# look what I got for supper



## SWAMPBUCK10PT (Apr 5, 2010)

After taking Sharon and her Mom out from Breakfast this morning. They wanted to watch the Tiger Game I usually do too. But :fishing:I wetted a line and drowned a few worms at my favorite Beaver Pond instead-- 7 cast had my limit of 5 Brookies--Also watch the 8th and 9th innings-- Tigers win---Hey !!! how about Verlander's no hitter yesterday?? ----SB
View attachment 2847


----------



## youngdon (Mar 10, 2010)

Good job Skip, them fish must be hungry. Always rooted for the Tigers when I lived there(and hated the Yankees). We have our D'backs but in the Americn league I still root for the Tigers and still hate the Yankees.


----------



## On a call (Mar 3, 2010)

Good job Skip...I should give some of my beaver ponds a try. How deep and large are your ponds ?


----------



## ReidRH (Feb 1, 2010)

Good Looking Fish and Your team Won too!
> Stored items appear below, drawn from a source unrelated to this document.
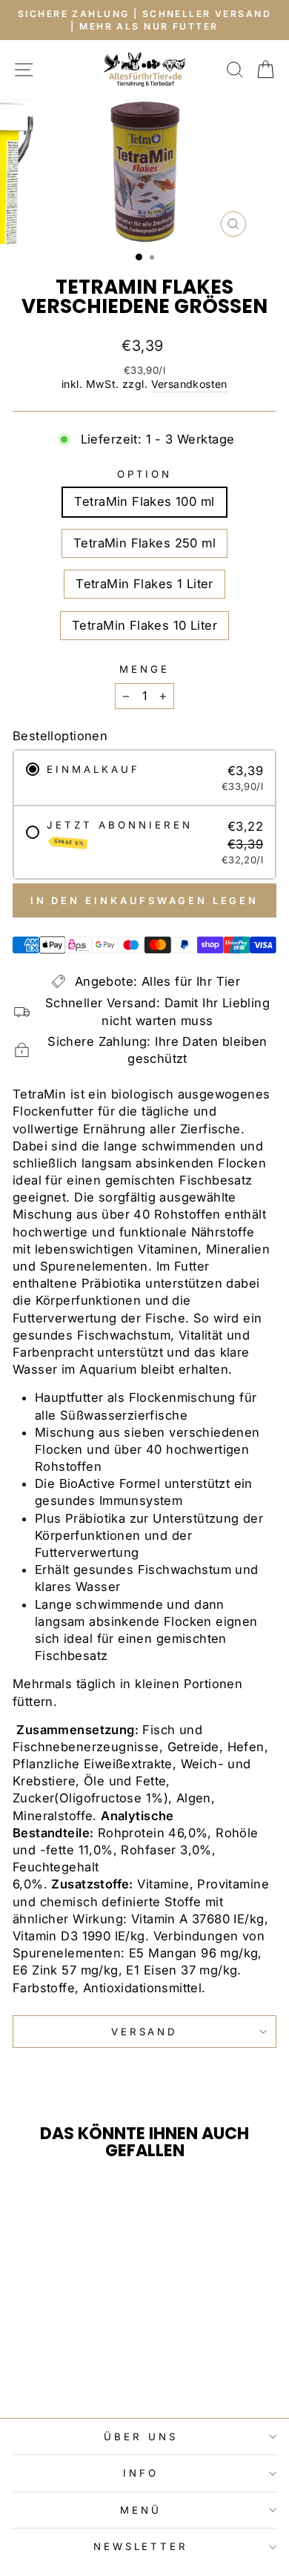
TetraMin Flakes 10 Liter (144, 625)
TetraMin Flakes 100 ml (144, 501)
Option (145, 474)
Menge (144, 669)
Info (141, 2473)
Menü (141, 2510)
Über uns (141, 2436)
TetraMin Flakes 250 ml (144, 543)
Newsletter (141, 2546)
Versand (145, 2032)
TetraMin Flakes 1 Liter (144, 583)
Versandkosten (189, 384)
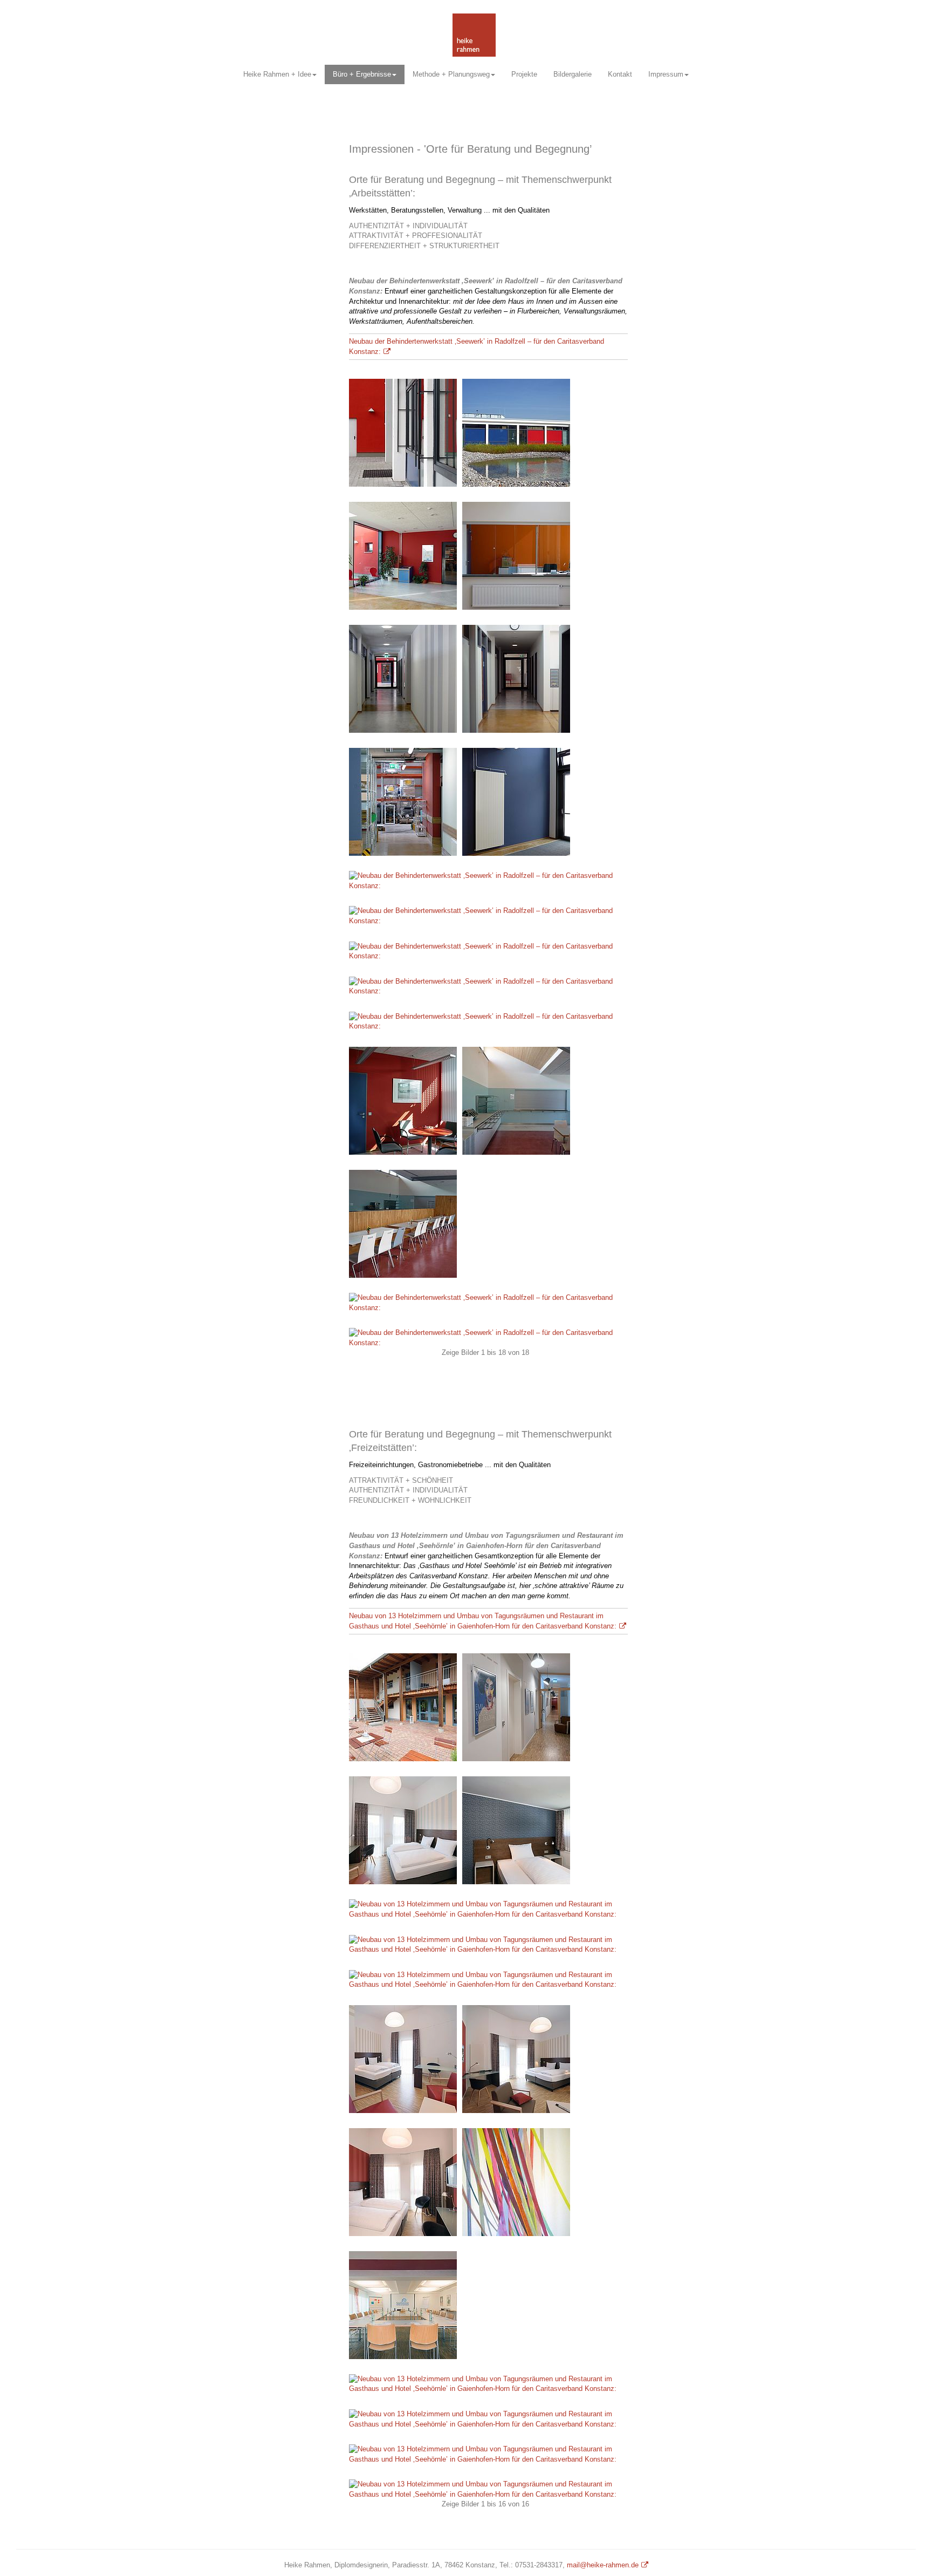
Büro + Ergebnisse (362, 74)
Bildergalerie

Sounds like a good day!


----------



## hassell (Feb 9, 2010)

Definitely a good day Skip, Hmmm pan fried trout, one of my favorites.


----------



## On a call (Mar 3, 2010)

Yeah...pan fried I have to say is one of mine too !

Smoked is a close second.


----------



## youngdon (Mar 10, 2010)

I normally grill mine, but it's over a camp fire.


----------



## Antlerz22 (Apr 18, 2011)

Brookies by far were my favorite eating trout. Red meat and slightly sweet, was delicious. Used to cook them up for breakfast after catching them fresh the same morning, when I lived in CO. If you ever get the chance, buy some Panther Martin Lures in a size 6 preferably or the 4. The color to use is the yellow body with red dots on it and a silver spinner with bucktail. My favorite approach is to cast upstream where the stream/river was carving underneath the banks in the bends. I actually would go on hands and knees as the final approach and reel fast enough to keep the spinner working but no faster, and almost everytime when it was swept underneath the bank I would get a strike. I lure fished for them almost exclusively as it was presenting itself to more fish by the distance traveled. Also whats important here about that lure brand in particular is this. it has a concave design in the spinner where the main wire runs through. And that creates a pulsating "sound" the fish can hear for a distance thereby making them look to see whats coming--and the result is more strikes and fish! Its almost like the fox lures (which copied them) but a bit different in their(fox) design. Cabelas has them as does Bass Pro Shops but even so the right color combination and size are a bit hard to find. Remember this as well, the bigger the lure (within reason) the bigger the fish! You dont sit down to a kiddie plate when youre hungry and fish arent any different, meaning size affects thier response as well--IMO. Enjoy your catch! Nice catch and thanks for sharing the pics!


----------



## On a call (Mar 3, 2010)

X2 on the Panther Martin ! Except I liked the black with white dots and a gold blade but I think they all would work.


----------



## Mattuk (Oct 16, 2010)

Good work SB, lovely looking trout. I really must get out and wet a fly line myself.


----------